### INPUT
>>>>>
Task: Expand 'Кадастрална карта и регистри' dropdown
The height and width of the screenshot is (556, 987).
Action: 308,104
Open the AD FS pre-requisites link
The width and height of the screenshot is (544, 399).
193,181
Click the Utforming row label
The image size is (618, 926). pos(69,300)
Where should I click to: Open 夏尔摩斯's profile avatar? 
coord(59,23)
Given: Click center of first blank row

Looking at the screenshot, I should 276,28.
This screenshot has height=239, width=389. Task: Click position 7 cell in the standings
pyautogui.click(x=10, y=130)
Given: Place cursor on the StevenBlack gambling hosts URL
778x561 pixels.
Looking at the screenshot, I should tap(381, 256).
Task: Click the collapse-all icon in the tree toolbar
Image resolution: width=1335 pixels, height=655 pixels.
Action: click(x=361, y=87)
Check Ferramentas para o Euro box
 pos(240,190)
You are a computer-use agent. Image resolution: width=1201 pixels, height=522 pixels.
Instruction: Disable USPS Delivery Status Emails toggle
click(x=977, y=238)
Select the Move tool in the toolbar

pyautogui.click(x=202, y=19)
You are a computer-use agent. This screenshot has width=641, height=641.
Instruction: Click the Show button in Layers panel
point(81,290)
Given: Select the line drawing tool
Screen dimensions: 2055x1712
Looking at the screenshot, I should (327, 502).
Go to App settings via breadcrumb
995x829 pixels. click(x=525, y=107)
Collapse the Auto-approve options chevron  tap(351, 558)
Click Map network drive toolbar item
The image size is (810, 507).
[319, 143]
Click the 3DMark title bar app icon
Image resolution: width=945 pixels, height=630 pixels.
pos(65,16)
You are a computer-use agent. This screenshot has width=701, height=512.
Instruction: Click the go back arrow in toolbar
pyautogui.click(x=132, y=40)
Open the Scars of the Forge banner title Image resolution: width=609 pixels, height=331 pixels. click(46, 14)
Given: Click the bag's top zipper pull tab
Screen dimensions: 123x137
<<<<<
Pull out every line in the data above that has the word "computer".

You are a computer-use agent. Image resolution: width=1201 pixels, height=522 pixels.
You are a computer-use agent. This screenshot has width=641, height=641.
You are a computer-use agent. This screenshot has width=701, height=512.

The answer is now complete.